### [Exercise prompt]
According to the text on Go below, who conceived the language, and when?

### [Extracted text]
===============

Go

The level of scale at Google is unprecedented. There are millions of lines of code and thousands of engineers working on it. In such an environment where there are a lot of changes done by different people, a lot of software engineering challenges will crop up—in particular, the following:

Code becomes hard to read and poorly documented. Contracts between components cannot be easily inferred.
Builds are slow. The development cycles of code-compile-test grow in difficulty, with inefficiency in modeling concurrent systems, as writing efficient code with synchronization primitives is tough.
Manual memory management often leads to bugs.
There are uncontrolled dependencies.
There is a variety of programming styles due to multiple ways of doing something, leading to difficulty in code reviews, among other things.

The Go programming language was conceived in late 2007 by Robert Griesemer, Rob Pike, and Ken Thompson, as an open source programming language that aims to simplify programming and make it fun again. It's sponsored by Google, but is a true open source project—it commits from Google first, to the open source projects, and then the public repository is imported internally.

The language was designed by and for people who write, read, debug, and maintain large software systems. It's a statically-typed, compiled language with built-in concurrency and garbage collection as first-class citizens. Some developers, including myself, find beauty in its minimalistic and expressive design. Others cringe at things such as a lack of generics.

===============

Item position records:

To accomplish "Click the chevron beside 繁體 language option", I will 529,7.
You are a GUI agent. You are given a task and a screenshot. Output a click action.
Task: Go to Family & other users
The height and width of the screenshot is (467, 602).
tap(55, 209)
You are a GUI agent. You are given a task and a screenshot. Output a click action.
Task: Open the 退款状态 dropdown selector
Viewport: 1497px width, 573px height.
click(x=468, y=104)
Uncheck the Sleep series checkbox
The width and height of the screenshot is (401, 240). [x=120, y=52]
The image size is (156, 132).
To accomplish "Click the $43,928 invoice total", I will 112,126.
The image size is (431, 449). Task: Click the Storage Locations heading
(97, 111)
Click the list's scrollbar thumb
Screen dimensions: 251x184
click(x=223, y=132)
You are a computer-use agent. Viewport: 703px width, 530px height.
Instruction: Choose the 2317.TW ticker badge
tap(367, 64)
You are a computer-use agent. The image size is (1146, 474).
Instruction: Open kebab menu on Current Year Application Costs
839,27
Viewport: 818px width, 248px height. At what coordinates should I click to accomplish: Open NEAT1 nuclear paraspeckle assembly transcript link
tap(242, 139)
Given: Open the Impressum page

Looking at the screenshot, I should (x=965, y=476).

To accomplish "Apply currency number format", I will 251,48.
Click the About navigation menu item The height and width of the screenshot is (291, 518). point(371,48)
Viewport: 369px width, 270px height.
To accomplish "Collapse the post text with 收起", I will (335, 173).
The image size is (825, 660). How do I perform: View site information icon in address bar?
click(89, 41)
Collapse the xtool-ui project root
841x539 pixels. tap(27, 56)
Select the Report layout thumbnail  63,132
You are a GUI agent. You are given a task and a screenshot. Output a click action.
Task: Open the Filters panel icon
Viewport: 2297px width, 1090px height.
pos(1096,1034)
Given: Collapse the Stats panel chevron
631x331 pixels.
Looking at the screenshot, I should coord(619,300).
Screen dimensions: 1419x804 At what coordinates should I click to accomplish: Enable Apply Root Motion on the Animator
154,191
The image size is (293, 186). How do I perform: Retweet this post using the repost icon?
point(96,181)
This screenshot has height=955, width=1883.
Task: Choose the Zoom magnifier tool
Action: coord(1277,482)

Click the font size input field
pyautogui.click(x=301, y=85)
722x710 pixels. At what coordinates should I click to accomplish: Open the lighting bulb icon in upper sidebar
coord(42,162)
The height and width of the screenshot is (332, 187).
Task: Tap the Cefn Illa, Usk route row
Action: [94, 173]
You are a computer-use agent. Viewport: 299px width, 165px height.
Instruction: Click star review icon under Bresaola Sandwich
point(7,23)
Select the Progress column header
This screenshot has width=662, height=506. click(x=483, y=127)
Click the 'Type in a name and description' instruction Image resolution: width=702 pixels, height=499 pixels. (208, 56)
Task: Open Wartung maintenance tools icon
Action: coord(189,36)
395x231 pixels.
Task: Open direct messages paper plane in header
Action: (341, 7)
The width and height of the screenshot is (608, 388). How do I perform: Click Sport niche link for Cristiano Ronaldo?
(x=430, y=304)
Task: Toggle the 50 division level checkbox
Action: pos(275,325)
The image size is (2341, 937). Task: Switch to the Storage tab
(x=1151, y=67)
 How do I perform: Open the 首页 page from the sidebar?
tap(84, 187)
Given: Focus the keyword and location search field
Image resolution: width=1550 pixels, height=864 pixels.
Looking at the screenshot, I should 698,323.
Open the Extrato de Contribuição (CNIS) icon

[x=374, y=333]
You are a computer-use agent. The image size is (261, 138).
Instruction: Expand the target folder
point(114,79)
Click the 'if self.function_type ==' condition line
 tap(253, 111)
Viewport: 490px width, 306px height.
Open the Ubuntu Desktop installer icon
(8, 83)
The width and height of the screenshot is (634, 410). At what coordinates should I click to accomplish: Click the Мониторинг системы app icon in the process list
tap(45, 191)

===============

### [Response below]
Robert Griesemer, Rob Pike, and Ken Thompson conceived it in late 2007.